▶ **BRIEF**: Update the items from the line with "heading Приложение ДА" up to and including the line with "coord(172,62)" by replacing "heading" with "title" and leaving everything else unchanged. Give only these lines.

_ _ _ _

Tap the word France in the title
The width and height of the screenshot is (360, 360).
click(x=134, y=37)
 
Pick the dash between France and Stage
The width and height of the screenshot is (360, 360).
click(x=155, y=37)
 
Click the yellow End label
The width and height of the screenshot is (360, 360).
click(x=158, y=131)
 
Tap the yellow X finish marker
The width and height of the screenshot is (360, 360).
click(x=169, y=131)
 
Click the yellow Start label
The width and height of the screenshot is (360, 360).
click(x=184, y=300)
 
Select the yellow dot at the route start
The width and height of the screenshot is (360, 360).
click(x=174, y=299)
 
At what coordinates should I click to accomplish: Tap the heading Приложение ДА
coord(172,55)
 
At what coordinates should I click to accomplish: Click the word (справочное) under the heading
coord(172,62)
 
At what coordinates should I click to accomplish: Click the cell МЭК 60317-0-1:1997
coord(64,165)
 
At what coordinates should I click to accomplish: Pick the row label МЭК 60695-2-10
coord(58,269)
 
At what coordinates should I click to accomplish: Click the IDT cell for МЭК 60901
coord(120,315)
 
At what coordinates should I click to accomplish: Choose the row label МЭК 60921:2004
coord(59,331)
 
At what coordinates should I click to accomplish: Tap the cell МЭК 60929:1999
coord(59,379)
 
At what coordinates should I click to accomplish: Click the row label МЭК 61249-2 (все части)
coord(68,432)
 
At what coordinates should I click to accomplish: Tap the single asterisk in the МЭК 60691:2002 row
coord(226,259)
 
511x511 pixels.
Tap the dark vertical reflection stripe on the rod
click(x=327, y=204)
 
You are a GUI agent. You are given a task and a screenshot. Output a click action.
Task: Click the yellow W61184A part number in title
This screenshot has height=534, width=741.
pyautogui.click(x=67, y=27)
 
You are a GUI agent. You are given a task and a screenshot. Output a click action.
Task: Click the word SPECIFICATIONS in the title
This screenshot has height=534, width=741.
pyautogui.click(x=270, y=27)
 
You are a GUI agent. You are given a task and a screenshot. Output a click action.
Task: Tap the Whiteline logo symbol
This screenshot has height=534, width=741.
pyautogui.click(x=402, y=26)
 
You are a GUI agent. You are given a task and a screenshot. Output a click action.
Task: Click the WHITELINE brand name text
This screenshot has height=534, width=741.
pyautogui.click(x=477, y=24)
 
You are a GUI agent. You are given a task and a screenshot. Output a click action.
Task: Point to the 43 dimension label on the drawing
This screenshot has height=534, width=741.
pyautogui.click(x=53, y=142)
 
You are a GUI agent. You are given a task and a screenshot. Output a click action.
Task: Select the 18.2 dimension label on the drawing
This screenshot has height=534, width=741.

_ _ _ _

▶ **EXPECTED OUTPUT**:
At what coordinates should I click to accomplish: Tap the title Приложение ДА
coord(172,55)
 
At what coordinates should I click to accomplish: Click the word (справочное) under the title
coord(172,62)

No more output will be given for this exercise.